When Misericordia Hospital turned into Misericordia Health Centre, it was a painful process for the little community hospital where many had worked their entire careers…where ward clerks and physicians and dieticians and occupational therapists sat down for lunch together and talked about our families, and checked in on who had heard from those that had recently retired.  The transition shook many folks up, but the place went on to create a new and valuable niche for itself in delivering health care services.

My mother is still involved in activities at Misericordia.  One year, she was proud to say that the pine tree that had gotten too big for the front yard was the Christmas tree at the corner of Wolseley and Sherbrook. The place is in her blood, I think…and so it was thoughtful and kind of the place to offer her a couple of tickets to her for the production, “Minding Dad”…and then thoughtful and kind of her to let me use the tickets as she was out of town.

“Minding Dad” was a play of beauty…of the pain and energy involved in caring for a parent with Alzheimer’s. Dad had some standard lines, “How are you kids doing…you have two?”, “Did you bring a car…can you bust me out of this place?”, “You seeing any women?” that repeated themselves and required the patience of Job to continue to re-answer.  Dan, his son, goes from ready to pull his hair out at old issues his dad brings up in an uninhibited inappropriate way, to engaged and loving as they exchange some real raw, candid caring and love.

It’s not easy taking care of aging parents.  The play gave a glimpse into the relentless grind. In the past month, two of our team have experienced the passing of a parent.

That was hard.

But they lived a different kind of hard for months and months before.

Appointments.  Infections.  Hospitalizations.  Scary moments and then rebounding.
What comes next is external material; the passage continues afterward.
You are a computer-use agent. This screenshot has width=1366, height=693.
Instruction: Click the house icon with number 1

More appointments. Decisions.  Housing transitions. More health issues.  Pain…terrible pain. Readmissions to hospital. New health issues created from the treatments for existing health issues. More decisions…hard ones.

The ups and downs which we heard about at the office were painful for us to hear…so to experience it first hand was very difficult.
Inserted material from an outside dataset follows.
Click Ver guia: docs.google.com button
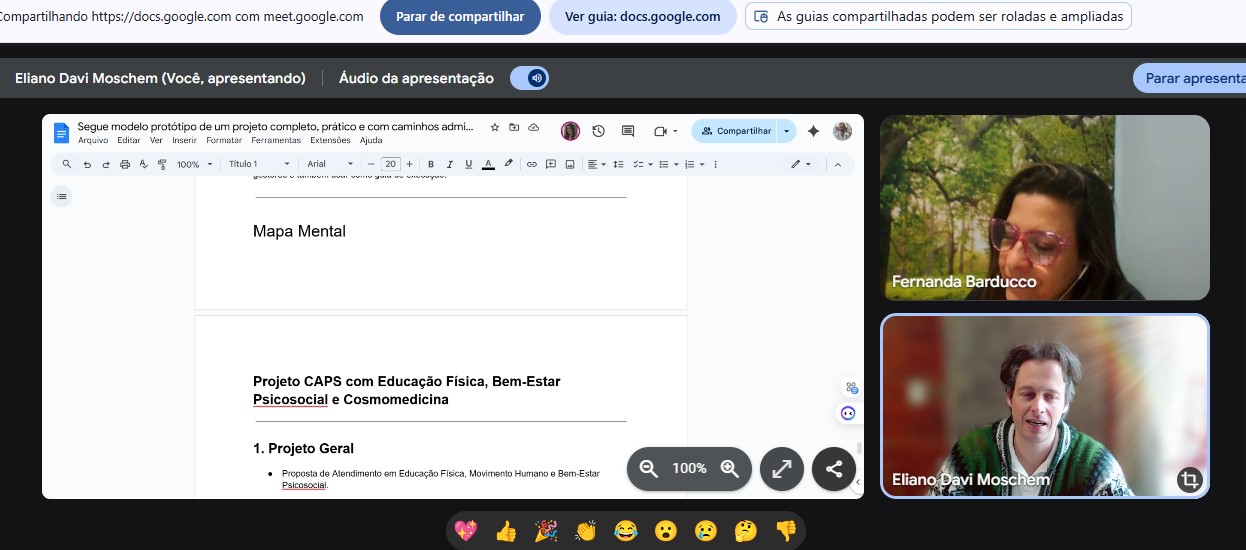The width and height of the screenshot is (1246, 550). coord(642,17)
And all of this in between work, friends, running a household, tending to other family and the rest of life.

Caring for someone whose role it was to take care of you is tough.  The role reversal comes naturally for some over time, gradually…and for others never becomes comfortable.

The relationship a person has had with an aging parent evolves out of the relationship you had with them when aging wasn’t an issue.  So…caring for an aging parent is tricky when they’ve had a drinking problem, or had a temper, or were never close.

Kenneth Brown, the Playwright and actor that portrayed, “Dad”, knows this story first hand…his father has Alzheimers.  As he was introducing the play, he became “verklempt”, letting us know this story is about love…

Love in all it’s confusion, pain, joy, messiness, difficulty, painful endings and sometimes, even more painful “continuings” as the long journey of aging meanders slowly along in life.

Minding Dad is a play intended to continue the dialogue on aging hosted by the Misericordia Health Centre, written by Kenneth Brown

It was good to go back to Misericordia, walk through the doors, see the familiar place, and sit in the auditorium.  Some things felt the same.  But it also clearly felt different.  It had changed, too.

Kind of like aging.

Some things, like the love, don’t change.  It looks different, is expressed different, but the core is there.

Other things…the shape, style, and rhythm hardly resemble what was.

And there is loss of what was, even in the awareness of seeing the special of now.